--- Michael C Thompson <[EMAIL PROTECTED]> wrote:

> Understandable, I think the role of auditadm is
> pretty clear (affecting 
> audit changes, and that's it).

Consider also the ability to kill arbitrary processes.
That way the auditor can take action should unwanted
behavior be detected. The auditadm should own the
audit files so that they can be manipulated by the
auditadm. Little things, but we found they make the
role much more real-world useable.

> It seems that sysadm
> is the overall admin 
> role, so does the following diagram make sense?
> 
>           ------------- sysadm -----------
>        -- auditadm --                -- secadm--
> 
> auditadm and secadm have some unique capabilities,
> but share 
> functionality with sysadm, but from what I can tell,
> not with each other.

I worked at it for years and never came up with 
a useful secadm role. There are just not enough
things that a secadm can do that don't also require
non-security activities.

> What are the capabilities of secadm? Changing
> security contexts of 
> files, etc?
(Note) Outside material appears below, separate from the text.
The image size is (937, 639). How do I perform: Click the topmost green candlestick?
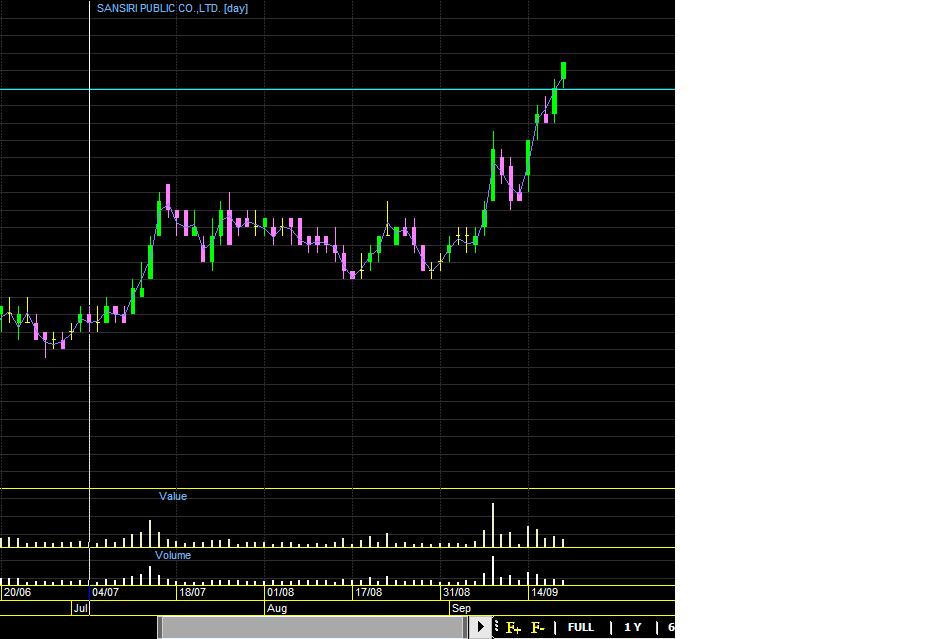click(564, 70)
Anything else?

The sysadm needs to do that, for program installation
and creation of user accounts.

>  > I think the most important
> > part is that sysadm should be prevented from using
> auditctl to modify
> > rules, and from stopping/restarting auditd, which
> would ensure that the 
> > sysadm can't change the audit config without
> restarting the entire
> > system.
> 
> I would agree, I need to know what the approach will
> be so I can test 
> though.

The Unix experiance is that an auditadm is good
and a secadm is not worth the bother because the
secadm role is too tightly bound to the sysadm role.